If you don’t like the law, we have a system in this country to get it changed, and you’re free to avail yourself of it. Quite clearly, the meat industry failed to realize these stricter laws would have an effect on their business and didn’t get their lobbyists in place to prevent it.
We are a society of laws, even the bad ones, and if people are free to disregard those they don’t like, you get anarchy.
–Mark
warnold
Dec 14, 2006
hmmm, which is worse:
1) enforcing unjust laws, and causing all the damage that they cause, so that people see they need to change them.
or
2) Leaving them on the books, but not enforcing them. Except of course against people we don’t like, and can’t find any other way to get. Or people that are inconvenient to the goverment. (etc, etc)
I know I’d rather enforce the laws and plunge the entire economy into a recesion, than leave them around to be used against random people at random times.
–
-billy
Q
Dec 14, 2006
potential threat makes a good point, however, the people who enforce these laws have a choice to do the tight thing, or blindly follow orders and continue to legally hurt people.
Q
Dec 14, 2006
EDIT:: “Do the right thing”
Ray
Dec 15, 2006
I don’t know what the negative here is. The mantra is that these people are doing jobs that you can’t get Americans to do. When the problem is that they can’t get Americans to do them at the wages they pay. There is a big difference.
Michael Hampton
Dec 15, 2006
$13 an hour is nothing to sneeze at. That’s what Swift started people off at.

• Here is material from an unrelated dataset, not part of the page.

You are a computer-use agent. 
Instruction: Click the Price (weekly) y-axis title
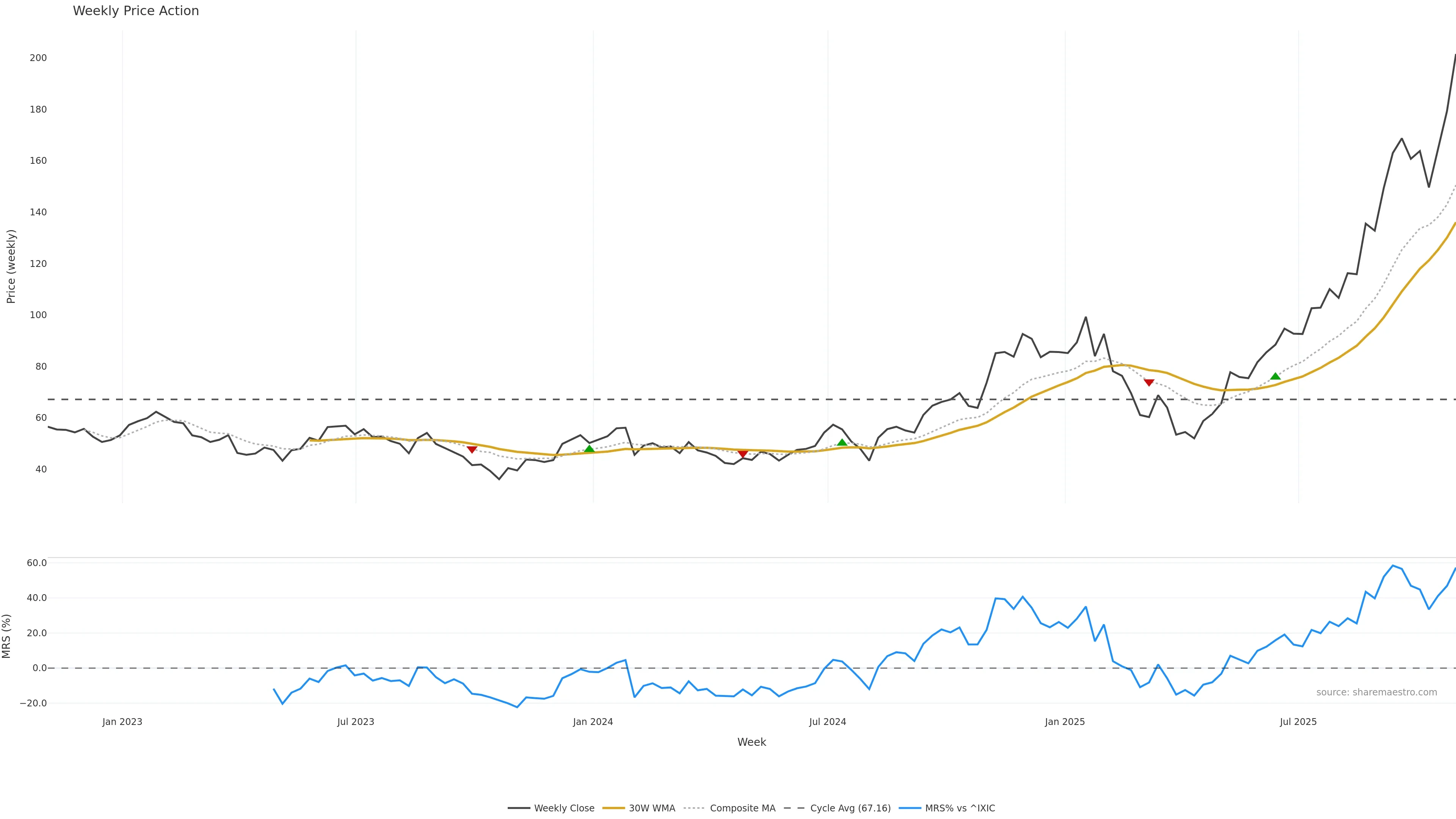[x=11, y=266]
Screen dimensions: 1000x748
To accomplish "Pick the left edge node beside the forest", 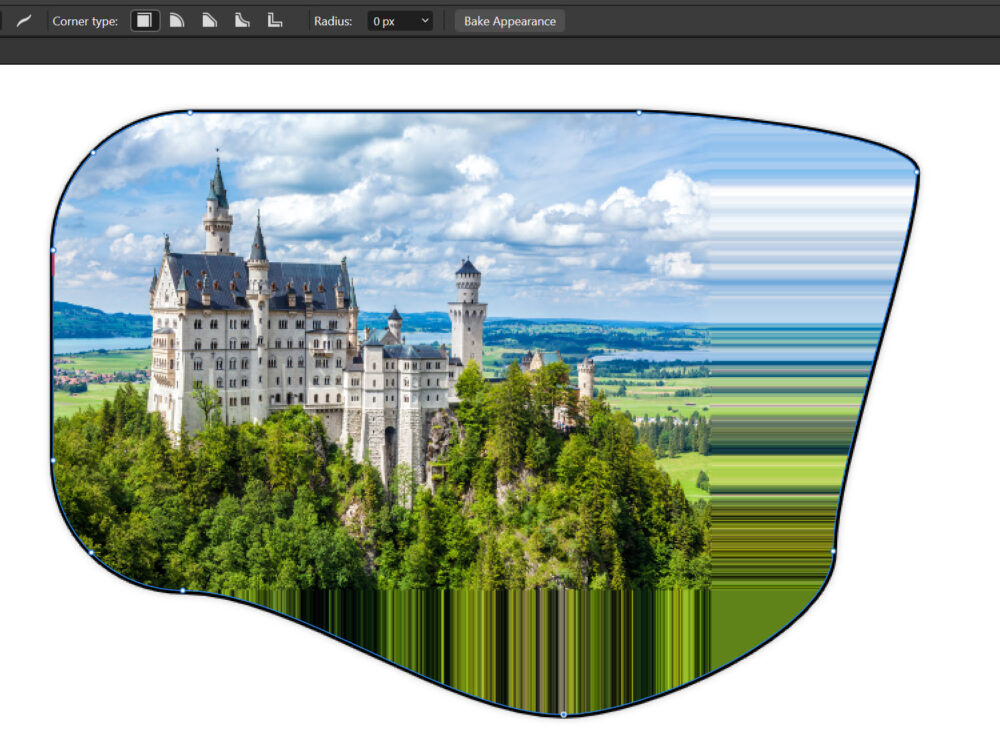I will [x=53, y=460].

Then again, it’s one messy, smelly job, and you aren’t going to find a lot of Americans willing to enter a slaughterhouse at that price, or perhaps any price.
Potential Threat
Dec 15, 2006
You’re right. $27K a year isn’t anything to sneeze at, especially if the alternative is $0 a year.
I was about to type up a whole diatribe on the situation, but while looking for a couple of facts in news reports, I found this commentary, which pretty much sums it up. We really need a program like H-1B for unskilled workers. If what’s in that article is correct, our immigration system is b0rked.

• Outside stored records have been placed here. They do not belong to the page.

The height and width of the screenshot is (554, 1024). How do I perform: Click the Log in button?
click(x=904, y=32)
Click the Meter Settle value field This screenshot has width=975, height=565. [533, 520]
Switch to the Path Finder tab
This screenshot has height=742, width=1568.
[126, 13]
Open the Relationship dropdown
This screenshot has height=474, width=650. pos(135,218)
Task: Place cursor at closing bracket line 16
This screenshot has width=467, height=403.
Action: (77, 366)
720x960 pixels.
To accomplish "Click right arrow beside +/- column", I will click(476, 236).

Maybe the next Congress will do a better job than the last several at fixing it up.
–Po
Ray
Dec 15, 2006
One does have to wonder if they actually got that $13. My personal experience (admittedly over a decade old) indicates that probably a bunch of this had to be paid back to the supervisors and the company in various forms if you don’t want to end up fired.
Also how long could you do the job, and what could you do afterwards. I know that this is another issue in hiring illegals. They don’t complain about safety issues. My experience comes from construction, and most of the times we had to help the fire department remove a body from the site the body was “illegal”. Also most of these positions while they actually paid over minimum wage (but about two thirds what they officially paid) also included a lot of off the clock time.
The bottom line is that $13 an hour is not really that much if in a year or two you will be totally disabled.